Ружьё вслед за лучом света будто бы ненароком повернулось в сторону Михаила, и тот предпочёл спешно прикусить язык. Торопливо закатив пятый бочонок в середину разложенной на земле куртки, он ухватился за её рукава и, покряхтывая поволок по земле. Но его хватило только на несколько метров.
– Руки потеют, – виновато вскинул он ладони вверх, – скользят. Можно, я его верёвкой обвяжу?
– Обвяжи, – коротко бросил мужчина, сильно пиная в его сторону верёвочный клубок, до этого момента лежавший прямо у его ног.

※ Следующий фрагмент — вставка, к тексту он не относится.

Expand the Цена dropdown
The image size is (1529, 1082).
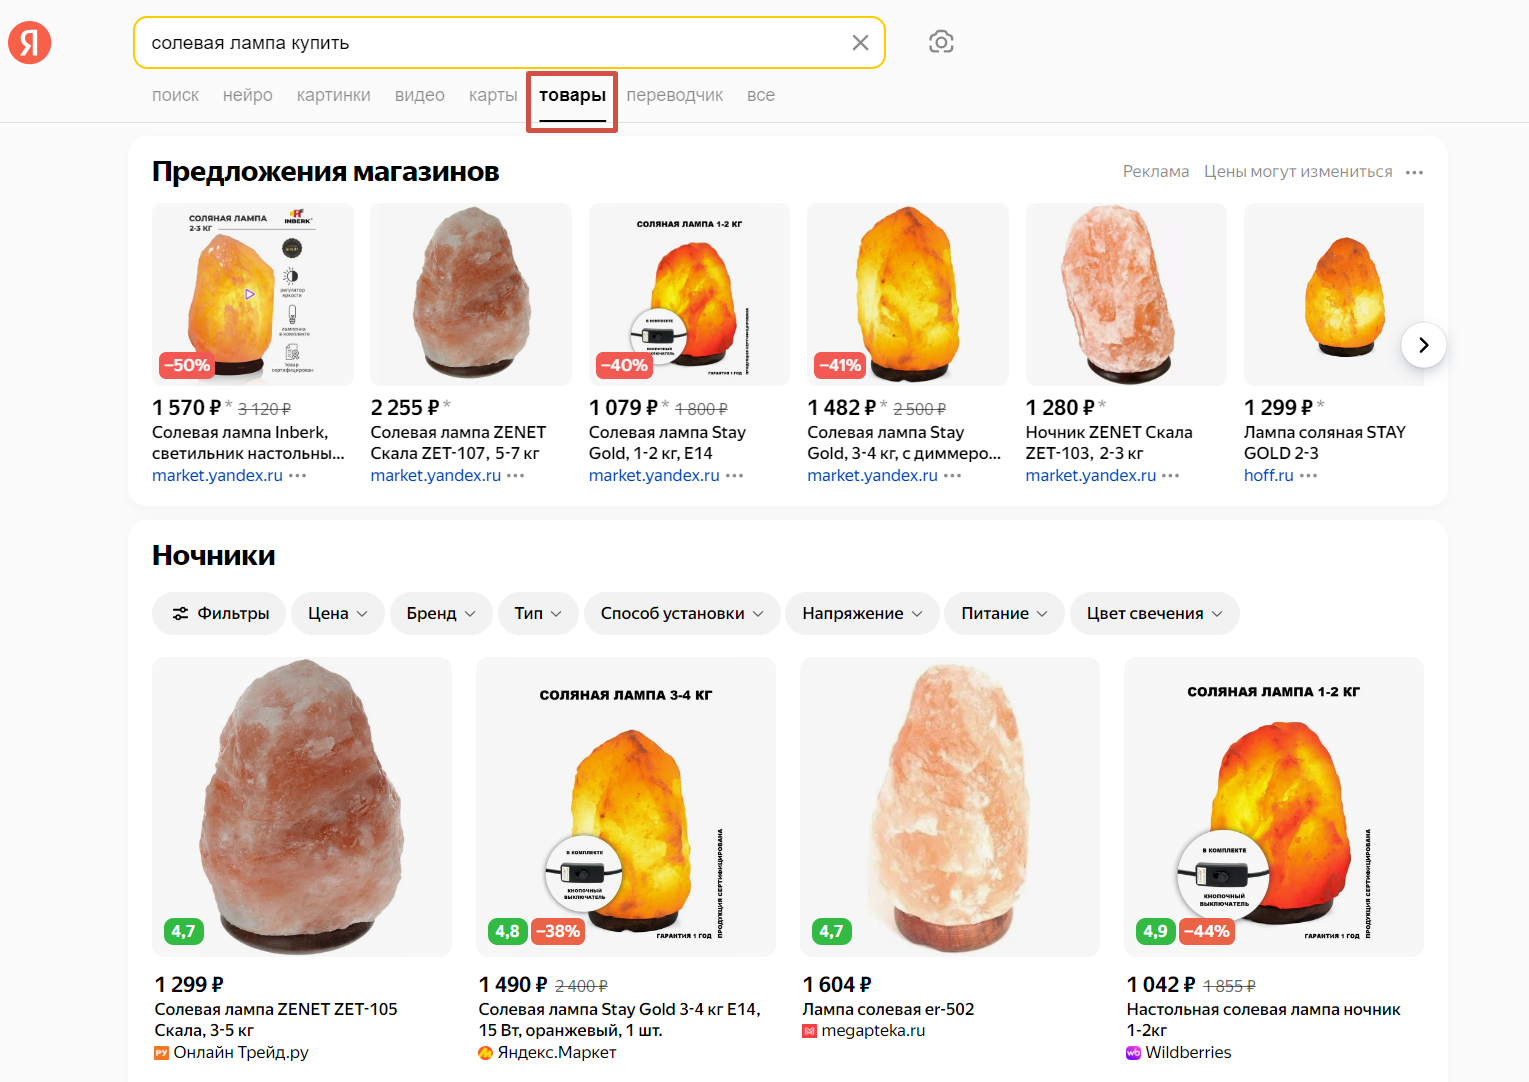[338, 613]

Эту верёвку мы первоначально намеревались использовать в качестве разметки при поисках камня. Когда же нужда в ней отпала, мы смотали её на короткую палку и рассчитывали впоследствии использовать куски верёвки для завязывания мешочков. Воспользовавшись тем, что всё внимание грабителя было обращено на Михаила, я пригнулся и начал красться вдоль нашего окопа. Цель моего манёвра была самая что ни на есть благородная. Я вознамерился добраться до ножа, который преднамеренно бросил как раз к дальнему концу ямы.
Конечно, подобраться к вооружённому огнестрельным оружием незнакомцу вплотную было делом практически невозможным, но шанс на спасение у нас всё же был. Во всяком случае, я думал, что он есть. Дело в том, что ещё в далёком детстве, несколько раз подряд просмотрев фильм «Великолепная семёрка», я был просто сражён умением одного из его героев метко бросать нож в цель. Восхищение моё было столь велико, что на следующий же день я принялся за тренировки по овладению столь сложным боевым искусством. Разбил о дощатый забор добрый десяток дешёвых ножиков, но, в конце концов, всё же научился точно попадать в донышко консервной банки на расстоянии в несколько метров.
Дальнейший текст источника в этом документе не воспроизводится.